**TEXT PASSAGE**
◆ ◆ ◆

Applying a contextual and purposive interpretation to the Law Society of Ontario By-Laws, the Court held that the Hearing Division of the Law Society of Ontario has jurisdiction to refuse an application for a licence after that licence has already been issued where the applicant made a false or misleading representation on or in connection with the application.
Administrative law – Decisions reviewed – Law Societies – Judicial review – Jurisdiction – Legislative compliance – Procedural requirements and fairness – Standard of review – Reasonableness – Barristers, solicitors, notaries and paralegals – Licence to practice – Reporting requirements
Amendola v. Law Society of Ontario,  O.J. No. 3299,  O.J. No. 3299, 2023 ONSC 4123, Ontario Superior Court of Justice, July 19, 2023, E.M. Stewart, R.A. Lococo and S. O’Brien JJ.
On judicial review, the applicant paralegal challenged the jurisdiction of the Law Society Hearing Division to reconsider and refuse the applicant’s licensing application several years after the Law Society had already granted the licence.

◆ ◆ ◆

**EXTRACTED MATERIAL**
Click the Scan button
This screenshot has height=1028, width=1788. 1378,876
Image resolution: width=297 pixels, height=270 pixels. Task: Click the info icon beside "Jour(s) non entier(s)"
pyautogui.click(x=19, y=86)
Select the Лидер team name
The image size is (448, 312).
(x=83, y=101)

◆ ◆ ◆

**TASK SET**
1 - Answer these questions about the case summary:
(a) Which court decided the case?
(b) What kind of legal professional was the applicant?
(c) According to the Court's holding, in what circumstance may the Hearing Division refuse an application for a licence that has already been issued?
2 - From the case summary, extract the passage between "Administrative law –" and "granted the licence.", inclusive.

**RESPONSES FOR EACH TASK**
1 -
(a) The Ontario Superior Court of Justice.
(b) A paralegal.
(c) When the applicant made a false or misleading representation on or in connection with the application.

2 -
Administrative law – Decisions reviewed – Law Societies – Judicial review – Jurisdiction – Legislative compliance – Procedural requirements and fairness – Standard of review – Reasonableness – Barristers, solicitors, notaries and paralegals – Licence to practice – Reporting requirements
Amendola v. Law Society of Ontario,  O.J. No. 3299,  O.J. No. 3299, 2023 ONSC 4123, Ontario Superior Court of Justice, July 19, 2023, E.M. Stewart, R.A. Lococo and S. O’Brien JJ.
On judicial review, the applicant paralegal challenged the jurisdiction of the Law Society Hearing Division to reconsider and refuse the applicant’s licensing application several years after the Law Society had already granted the licence.